Reasons not to compromise yourself
Settling for less, knowing deep down inside that you are making a comprise makes life difficult. Difficult, because being in the wrong job, wrong relationship, and wrong anything does not make for a 'flowing' day-to-day life.
Believe it or not, consciously or unconsciously, this leads you to self-sabotaging your own choice.
When something is right for you frequently synchronicity sets in - good things appear out of nowhere. Often being in the wrong place with the wrong people makes obstacles surface. However these obstacles are opportunities to learn.
Follow the path of successful people who have, or have found the courage, to take risks (emotional or otherwise). You will witness that they value themselves enough to stay on the path to their ultimate goal.
"It is better to want what you do not have, than to have what you do not want"
by Suzie Doscher
Just as life is constantly changing, the brain is constantly changing. It is through repetition that thinking patterns, and consequently behaviour patterns can be shifted, tweaked, changed or completely replaced with more positive empowering ones.
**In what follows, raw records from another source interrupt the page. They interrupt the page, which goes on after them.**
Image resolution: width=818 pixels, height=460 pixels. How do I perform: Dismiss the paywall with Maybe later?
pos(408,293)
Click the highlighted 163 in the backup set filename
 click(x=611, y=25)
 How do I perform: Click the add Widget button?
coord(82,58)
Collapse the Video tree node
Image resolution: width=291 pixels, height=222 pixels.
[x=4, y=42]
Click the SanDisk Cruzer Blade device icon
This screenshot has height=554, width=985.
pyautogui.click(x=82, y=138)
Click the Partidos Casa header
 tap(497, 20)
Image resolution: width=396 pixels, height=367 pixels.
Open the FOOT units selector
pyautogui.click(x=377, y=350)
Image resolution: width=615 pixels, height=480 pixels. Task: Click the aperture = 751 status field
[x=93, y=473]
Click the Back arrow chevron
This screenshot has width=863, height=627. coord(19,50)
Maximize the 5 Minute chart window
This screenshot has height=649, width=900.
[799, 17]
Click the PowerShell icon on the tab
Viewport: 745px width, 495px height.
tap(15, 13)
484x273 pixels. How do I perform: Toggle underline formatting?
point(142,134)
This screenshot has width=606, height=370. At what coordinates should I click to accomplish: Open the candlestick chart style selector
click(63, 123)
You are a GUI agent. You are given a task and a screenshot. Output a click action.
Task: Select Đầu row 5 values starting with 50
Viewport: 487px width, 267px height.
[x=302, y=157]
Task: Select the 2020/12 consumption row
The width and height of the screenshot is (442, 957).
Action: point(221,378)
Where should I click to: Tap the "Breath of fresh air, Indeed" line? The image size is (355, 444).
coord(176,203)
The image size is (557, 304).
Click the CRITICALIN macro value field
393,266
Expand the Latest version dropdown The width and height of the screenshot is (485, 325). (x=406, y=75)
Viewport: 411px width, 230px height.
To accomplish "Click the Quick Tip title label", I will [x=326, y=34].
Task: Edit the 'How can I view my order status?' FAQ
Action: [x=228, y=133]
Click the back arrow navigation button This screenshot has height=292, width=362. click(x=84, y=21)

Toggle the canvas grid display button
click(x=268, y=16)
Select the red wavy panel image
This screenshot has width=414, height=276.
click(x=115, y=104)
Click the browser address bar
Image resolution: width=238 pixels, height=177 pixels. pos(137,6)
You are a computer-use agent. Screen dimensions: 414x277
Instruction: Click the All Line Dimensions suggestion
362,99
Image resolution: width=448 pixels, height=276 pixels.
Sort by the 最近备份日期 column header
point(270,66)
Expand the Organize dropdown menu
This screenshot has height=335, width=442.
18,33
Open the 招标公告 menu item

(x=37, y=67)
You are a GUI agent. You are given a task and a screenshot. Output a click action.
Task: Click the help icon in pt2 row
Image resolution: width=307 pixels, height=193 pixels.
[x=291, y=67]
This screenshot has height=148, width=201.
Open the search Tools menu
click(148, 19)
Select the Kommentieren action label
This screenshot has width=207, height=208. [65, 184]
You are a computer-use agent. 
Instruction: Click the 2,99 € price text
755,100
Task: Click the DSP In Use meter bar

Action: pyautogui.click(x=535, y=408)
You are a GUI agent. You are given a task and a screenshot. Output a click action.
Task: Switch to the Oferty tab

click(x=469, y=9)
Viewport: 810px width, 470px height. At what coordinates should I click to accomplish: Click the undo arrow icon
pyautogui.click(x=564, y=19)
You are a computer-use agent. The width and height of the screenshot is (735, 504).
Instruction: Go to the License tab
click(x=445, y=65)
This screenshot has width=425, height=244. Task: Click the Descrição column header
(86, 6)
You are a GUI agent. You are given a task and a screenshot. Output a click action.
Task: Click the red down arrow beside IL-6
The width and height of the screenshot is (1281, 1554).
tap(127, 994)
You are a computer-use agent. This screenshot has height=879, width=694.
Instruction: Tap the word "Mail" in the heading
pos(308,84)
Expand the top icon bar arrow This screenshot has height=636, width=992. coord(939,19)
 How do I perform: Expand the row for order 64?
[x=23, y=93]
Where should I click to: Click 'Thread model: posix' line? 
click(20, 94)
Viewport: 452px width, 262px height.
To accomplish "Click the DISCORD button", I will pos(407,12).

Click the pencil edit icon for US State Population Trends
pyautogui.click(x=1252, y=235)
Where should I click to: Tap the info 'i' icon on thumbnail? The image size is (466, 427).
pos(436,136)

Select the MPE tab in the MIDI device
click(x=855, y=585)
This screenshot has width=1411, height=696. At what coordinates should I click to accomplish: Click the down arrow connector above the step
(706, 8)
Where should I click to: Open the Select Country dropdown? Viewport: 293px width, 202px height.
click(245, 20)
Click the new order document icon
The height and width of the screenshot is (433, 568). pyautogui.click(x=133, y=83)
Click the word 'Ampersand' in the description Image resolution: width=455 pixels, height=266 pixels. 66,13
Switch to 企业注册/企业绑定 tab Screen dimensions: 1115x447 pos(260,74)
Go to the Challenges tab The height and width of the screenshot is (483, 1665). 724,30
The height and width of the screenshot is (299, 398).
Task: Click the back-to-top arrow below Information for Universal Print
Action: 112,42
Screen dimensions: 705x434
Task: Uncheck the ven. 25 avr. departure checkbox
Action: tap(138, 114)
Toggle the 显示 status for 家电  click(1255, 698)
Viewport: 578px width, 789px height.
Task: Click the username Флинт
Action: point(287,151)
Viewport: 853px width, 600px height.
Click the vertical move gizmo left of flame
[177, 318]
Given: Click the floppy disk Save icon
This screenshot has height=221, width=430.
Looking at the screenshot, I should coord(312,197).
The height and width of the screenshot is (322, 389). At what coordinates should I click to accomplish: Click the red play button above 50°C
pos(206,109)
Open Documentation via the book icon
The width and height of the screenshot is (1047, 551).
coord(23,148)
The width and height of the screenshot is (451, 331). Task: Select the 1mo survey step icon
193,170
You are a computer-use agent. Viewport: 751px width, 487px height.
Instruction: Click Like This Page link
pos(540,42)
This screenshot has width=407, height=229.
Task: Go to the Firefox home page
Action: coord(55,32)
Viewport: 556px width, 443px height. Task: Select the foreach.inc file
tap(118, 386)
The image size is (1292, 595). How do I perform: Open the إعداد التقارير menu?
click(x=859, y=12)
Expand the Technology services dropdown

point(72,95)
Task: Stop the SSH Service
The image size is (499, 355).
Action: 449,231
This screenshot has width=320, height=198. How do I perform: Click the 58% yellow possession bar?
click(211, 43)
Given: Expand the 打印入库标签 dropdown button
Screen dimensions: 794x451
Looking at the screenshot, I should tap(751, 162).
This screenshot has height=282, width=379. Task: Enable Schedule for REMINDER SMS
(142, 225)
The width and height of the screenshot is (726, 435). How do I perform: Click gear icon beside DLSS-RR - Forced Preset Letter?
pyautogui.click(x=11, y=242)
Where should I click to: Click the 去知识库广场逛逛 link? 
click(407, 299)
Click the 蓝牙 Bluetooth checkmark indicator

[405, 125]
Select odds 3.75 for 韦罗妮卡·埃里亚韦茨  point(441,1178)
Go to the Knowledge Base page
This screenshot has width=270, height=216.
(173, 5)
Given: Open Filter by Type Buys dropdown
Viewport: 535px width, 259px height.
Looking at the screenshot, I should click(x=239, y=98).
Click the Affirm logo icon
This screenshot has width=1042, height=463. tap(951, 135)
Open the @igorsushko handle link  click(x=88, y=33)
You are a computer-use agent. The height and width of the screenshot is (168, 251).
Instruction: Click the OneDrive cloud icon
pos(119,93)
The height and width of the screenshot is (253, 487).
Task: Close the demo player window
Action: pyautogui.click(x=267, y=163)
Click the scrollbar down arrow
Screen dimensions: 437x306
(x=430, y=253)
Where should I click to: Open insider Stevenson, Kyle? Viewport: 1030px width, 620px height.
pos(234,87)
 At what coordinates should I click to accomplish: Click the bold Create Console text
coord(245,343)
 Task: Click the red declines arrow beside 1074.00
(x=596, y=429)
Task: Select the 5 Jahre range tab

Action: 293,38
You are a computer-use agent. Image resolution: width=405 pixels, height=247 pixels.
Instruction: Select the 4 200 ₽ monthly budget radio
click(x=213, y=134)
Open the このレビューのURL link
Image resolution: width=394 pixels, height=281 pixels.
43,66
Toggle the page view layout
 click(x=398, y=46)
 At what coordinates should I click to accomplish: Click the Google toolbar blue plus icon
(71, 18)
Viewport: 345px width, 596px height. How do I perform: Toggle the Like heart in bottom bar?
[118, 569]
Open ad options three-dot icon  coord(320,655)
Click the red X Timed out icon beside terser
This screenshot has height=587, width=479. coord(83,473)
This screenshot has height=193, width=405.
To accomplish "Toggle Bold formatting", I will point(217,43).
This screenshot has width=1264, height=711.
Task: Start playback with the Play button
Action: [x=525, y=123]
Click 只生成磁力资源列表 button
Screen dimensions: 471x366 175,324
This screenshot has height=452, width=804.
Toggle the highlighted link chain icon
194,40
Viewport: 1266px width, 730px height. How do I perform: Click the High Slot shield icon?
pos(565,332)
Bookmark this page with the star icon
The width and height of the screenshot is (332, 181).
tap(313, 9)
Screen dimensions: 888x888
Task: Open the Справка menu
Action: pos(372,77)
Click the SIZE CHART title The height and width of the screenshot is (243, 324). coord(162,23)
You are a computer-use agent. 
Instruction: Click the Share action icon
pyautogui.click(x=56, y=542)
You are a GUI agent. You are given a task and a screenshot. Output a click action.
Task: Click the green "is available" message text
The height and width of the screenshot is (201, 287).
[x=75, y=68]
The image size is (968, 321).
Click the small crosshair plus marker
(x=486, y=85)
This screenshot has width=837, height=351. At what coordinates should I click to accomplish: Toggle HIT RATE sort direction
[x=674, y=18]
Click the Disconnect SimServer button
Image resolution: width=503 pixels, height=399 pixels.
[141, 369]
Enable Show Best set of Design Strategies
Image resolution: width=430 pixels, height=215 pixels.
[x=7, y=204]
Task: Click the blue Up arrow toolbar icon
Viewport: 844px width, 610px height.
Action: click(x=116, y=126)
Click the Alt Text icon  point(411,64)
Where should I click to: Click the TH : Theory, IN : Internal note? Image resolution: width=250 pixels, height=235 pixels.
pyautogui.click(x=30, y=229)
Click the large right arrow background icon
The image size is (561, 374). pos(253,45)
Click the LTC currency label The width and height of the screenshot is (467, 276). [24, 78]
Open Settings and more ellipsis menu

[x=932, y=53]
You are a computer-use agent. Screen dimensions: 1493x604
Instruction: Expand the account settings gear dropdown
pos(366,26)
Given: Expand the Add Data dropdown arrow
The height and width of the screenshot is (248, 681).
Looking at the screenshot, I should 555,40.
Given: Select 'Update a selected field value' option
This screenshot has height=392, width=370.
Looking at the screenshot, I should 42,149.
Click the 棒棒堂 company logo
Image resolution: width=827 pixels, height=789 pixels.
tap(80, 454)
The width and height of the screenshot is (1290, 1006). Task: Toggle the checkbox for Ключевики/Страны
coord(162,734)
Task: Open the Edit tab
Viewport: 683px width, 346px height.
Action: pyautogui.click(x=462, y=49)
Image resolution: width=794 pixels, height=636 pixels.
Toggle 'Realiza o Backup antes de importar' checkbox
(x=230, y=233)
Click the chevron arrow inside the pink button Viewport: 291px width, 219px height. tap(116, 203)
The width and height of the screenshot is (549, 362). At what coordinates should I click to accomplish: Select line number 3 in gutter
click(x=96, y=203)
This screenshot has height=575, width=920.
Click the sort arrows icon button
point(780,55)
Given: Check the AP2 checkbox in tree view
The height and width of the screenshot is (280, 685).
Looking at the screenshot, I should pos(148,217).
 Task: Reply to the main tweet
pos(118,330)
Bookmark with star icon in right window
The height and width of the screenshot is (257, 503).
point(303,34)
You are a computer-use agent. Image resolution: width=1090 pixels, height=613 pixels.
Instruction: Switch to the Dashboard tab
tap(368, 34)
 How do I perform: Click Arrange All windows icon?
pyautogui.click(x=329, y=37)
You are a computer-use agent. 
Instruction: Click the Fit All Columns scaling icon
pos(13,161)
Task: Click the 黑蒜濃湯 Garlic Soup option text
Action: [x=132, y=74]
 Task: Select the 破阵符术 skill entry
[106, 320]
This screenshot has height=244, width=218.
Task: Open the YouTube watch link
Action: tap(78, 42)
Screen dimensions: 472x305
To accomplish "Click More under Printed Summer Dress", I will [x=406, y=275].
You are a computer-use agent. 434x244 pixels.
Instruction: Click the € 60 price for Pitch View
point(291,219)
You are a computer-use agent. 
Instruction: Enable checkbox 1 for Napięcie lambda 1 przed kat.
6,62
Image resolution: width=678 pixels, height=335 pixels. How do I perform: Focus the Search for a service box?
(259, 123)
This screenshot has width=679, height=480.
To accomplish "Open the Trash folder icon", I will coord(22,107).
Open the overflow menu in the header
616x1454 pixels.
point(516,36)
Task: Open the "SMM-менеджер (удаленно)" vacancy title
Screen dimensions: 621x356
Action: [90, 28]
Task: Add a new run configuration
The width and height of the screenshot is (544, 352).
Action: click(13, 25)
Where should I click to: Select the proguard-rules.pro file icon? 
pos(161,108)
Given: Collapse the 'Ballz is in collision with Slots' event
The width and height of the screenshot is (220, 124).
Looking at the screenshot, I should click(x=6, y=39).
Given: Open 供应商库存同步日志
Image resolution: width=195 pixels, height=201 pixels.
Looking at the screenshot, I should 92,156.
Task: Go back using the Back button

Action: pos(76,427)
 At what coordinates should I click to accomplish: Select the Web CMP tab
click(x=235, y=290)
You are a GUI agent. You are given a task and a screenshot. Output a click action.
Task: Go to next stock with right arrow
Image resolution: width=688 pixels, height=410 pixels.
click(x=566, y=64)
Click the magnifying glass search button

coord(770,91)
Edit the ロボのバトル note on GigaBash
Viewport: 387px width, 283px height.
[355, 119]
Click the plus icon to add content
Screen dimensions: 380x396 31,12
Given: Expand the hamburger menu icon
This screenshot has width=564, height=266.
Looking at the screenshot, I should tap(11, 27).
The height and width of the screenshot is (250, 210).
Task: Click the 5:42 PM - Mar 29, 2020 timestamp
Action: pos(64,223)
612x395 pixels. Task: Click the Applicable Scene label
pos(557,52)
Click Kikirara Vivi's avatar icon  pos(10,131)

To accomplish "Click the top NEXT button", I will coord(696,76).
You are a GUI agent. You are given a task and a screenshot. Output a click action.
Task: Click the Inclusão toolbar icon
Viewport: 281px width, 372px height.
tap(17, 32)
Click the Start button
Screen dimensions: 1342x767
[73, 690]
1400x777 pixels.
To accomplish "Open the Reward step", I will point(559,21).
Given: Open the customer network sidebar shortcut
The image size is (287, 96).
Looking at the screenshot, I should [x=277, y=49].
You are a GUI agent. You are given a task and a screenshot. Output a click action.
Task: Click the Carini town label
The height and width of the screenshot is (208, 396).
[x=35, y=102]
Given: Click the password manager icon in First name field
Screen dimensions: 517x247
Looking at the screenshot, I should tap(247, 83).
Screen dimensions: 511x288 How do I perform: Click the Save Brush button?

Through practice and repetition neuroscience has shown the brain can be rewired
This is fantastic news especially for anybody wishing to improve the quality of their life for this change process. Making, and more importantly sustaining, any changes in thinking or in behaviour patterns, would be very difficult, if not impossible, without this scientific truth. Knowing this offers coaching clients not only motivation but also confidence to continue on the path to 'change', which sometimes can be a difficult one.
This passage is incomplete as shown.